Ayer estuve charlando con una compañera de clase. Me dijo que a su trabajo había llegado un chaval que había currado conmigo en el periódico. Enseguida comenzamos a poner puntos en común para asegurarnos de que era el mismo y le pregunté qué era de su vida. Me comentó que ahora trabajaba en otro sitio y que seguía estudiando. "¿Dónde estudia?", le pregunté, por aquello de saber por dónde anda la gente que conozco. "Pues aquí en la Uni". Me quedé a cuadros.

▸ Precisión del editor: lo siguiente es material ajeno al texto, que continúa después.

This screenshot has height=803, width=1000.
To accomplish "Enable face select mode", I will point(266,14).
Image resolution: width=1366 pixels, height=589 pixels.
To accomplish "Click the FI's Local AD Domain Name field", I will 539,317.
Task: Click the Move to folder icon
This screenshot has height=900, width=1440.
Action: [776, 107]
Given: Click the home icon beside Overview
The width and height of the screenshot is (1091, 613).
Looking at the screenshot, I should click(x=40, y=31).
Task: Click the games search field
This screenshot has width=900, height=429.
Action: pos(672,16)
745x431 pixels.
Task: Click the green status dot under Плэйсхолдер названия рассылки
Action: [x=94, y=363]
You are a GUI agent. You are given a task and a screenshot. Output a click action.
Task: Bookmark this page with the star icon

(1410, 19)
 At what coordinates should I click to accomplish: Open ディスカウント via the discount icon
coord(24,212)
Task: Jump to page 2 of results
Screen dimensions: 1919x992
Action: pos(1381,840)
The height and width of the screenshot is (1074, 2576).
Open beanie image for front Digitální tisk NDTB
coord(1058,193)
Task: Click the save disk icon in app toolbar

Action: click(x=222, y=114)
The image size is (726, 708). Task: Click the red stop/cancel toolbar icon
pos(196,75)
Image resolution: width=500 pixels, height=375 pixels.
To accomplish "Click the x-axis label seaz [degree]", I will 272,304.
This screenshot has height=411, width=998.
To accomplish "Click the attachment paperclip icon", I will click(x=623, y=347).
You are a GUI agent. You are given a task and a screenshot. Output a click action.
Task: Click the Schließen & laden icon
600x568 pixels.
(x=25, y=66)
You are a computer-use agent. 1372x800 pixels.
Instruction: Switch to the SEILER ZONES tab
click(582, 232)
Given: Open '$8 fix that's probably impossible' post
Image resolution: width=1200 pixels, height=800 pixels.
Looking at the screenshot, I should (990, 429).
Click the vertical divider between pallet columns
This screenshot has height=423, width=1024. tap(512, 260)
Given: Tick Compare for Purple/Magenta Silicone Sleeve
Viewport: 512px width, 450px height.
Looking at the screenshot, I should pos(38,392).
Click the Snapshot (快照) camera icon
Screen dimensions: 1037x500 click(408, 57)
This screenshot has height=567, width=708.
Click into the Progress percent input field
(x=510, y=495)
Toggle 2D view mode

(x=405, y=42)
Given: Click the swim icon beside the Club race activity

Es cierto que no mantenía una relación estrecha con ese chico. De hecho, comenzamos a hablar unos fines de semana antes de que se marchara del periódico. Pero me caía muy bien y creo que yo a él. Cuando se fue le envié un sms deseándole que todo le fuera muy bien y que tuviera mucha suerte. Él contestó con lo mismo y allí quedó todo.
Y resultó que yo le había visto en la Universidad, un día que fui a hacer fotocopias y me pareció que esperaba en la cola. No estaba segura de que fuera él (por aquello de que cada vez veo menos de lejos), así que ni siquiera nos saludamos. Todo ello añadido a que yo, fuera de contexto, no reconozco a la gente. Me olvidé del tema y ni siquiera pregunté a los demás si aquel chaval estudiaba en mia Universidad, hasta que ayer me enteré de que sí. Medio año después de que dejáramos de trabajar juntos.
Y todo esto viene a cuento de que nos conocemos muy poco. Se suele decir que en las ciudades vivimos tan aislados que no conocemos ni a nuestros vecinos (ni falta que hace, por otra parte), pero esta verdad llega al límite de que yo, en mi caso particular, apenas sé en qué trabaja mi compañera de piso ni me he enterado de si la han operado o no. Cosas así. A veces somos tantos y queremos conocer a tanta gente que no conocemos a los que tenemos al lado, o rehusamos a profundizar más. Y esto es triste, muy triste.
Comentario:
Es lo que tiene esta individualidad social, nos falta tiempo para todo, e incluso para lo más importante, las personas que tenemos cerca.
Comentario:
Y que lo digas. Ayer me enteré de que han operado a una de mis amigas (que ya ves tú, tampoco es alguien lejano porque yo no llamo "amigo" a cualquiera). Lo peor es que me enteré de terceras: ella se lo dijo a uno de nuestros amigos, que se lo dijo a mi novio, que me lo ha contado a mí. Y seguro que hay más personas que todavía no lo saben.
Comentario:
En un escrito largo que tengo por ahí reflexioné sobre eso, cuando caí en la cuenta que conocía mejor la vida de Andrés Trapiello (por sus Diarios), que las de mis propios padres. Y me pareció un tanto triste. Pero pasa, continuamente.